J’y ai mangé un menu entrée-plat-dessert vraiment très bon (à un prix imbattable). Mais surtout, ce qui m’a beaucoup plu fut d’y retrouver les marqueurs du style AM, les épices dont le piment chaleureux, ses souvenirs d’enfance africaine discrètement glissés ici et là, et la liberté de cuisiner ce qu’il veut. Le panais rôti au miel et son condiment gingembre/pâte de citron, le mostelle hyper tendre et riche de jus et accompagné d’une semoule aux petits pois et grenade, le pain de gène apaisant le feu d’un sorbet poivron et piment. Tout fût délicieux… Sauf que j’ai quand-même trouvé le moyen de profiter de mes 45 ans, et ai fait ma casse-noisettes auprès du responsable de salle : “Pourquoi toastez-vous le pain?” … silence… Puis la réponse : « parce que c’était fait comme ça avant… ».
Je comprends leur envie d’exhauster les arômes du pain et de remplir la salle de merveilleuses odeurs mais… quelle est la mission du pain au restaurant? Je veux dire : qu’elle est la mission noble du pain?… faire patienter le client affamé pendant une attente trop longue? Bof… Remplir l’estomac de féculent parce que les assiettes sont peu garnies? Peu noble… être une éponge pour pouvoir profiter jusqu’à la dernière lichette de cette belle sauce trop bonne qui reste dans l’assiette? Ah OUI!! Un super méga Grand OUI!!!!…. Bon, super, mais as-tu déjà tenté de saucer une assiette avec du pain grillé?… ça ne marche pas.

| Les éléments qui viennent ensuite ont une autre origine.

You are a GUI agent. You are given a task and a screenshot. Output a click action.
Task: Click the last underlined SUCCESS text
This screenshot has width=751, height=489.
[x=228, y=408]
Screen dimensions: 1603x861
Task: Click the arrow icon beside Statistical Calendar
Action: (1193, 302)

Alors j’ai fait tout ce que j’ai pu pour saucer ce jus sucré et parfumé laissé pour compte après la dégustation des panais. Imaginez le jus résiduel après un “Panais rôti au miel / condiment gingembre et citron (un pralin) / câpres – noisettes – thym – suprême de citron”. Ce jus est de l’ordre du caramel de légumes relevé et acidulé. Une petite merveille ! … que le pain toasté refuse d’absorber… Craquer. Passer son doigt sur l’assiette puis finalement porter celle-ci jusqu’à sa langue. Parce que, quand c’est vraiment vraiment vraiment bon, soit le pain est tendre, soit je mets les règles de bienséance en sourdine 😉
Tout ça pour vous dire que la 2ème adresse d’Alexandre Mazzia, désormais installé à Marseille et à Aix, est une adresse où les assiettes sont si bonnes qu’aucune d’elles ne saurait repartir en cuisine avant d’avoir été parfaitement nettoyée par notre gourmandise.
Et vous dire à vous et à eux à qui je casse les noisettes : si, du haut de mes délicieux 45 ans, je me permets de l’ouvrir, c’est avant tout parce que je vous aime. Croyez-moi, si je ne dis rien, et si je repars sans avoir lavé les assiettes du pain tendre ou de ma langue, c’est que la rencontre n’a pas eu lieu.
Le duo de choc :
Gauche : Dorian / Droite : Vinc’
Et au milieu, Julien qui a été formé chez Alex et qui a porté Pointe Noire
quelques mois avant de prendre une autre route.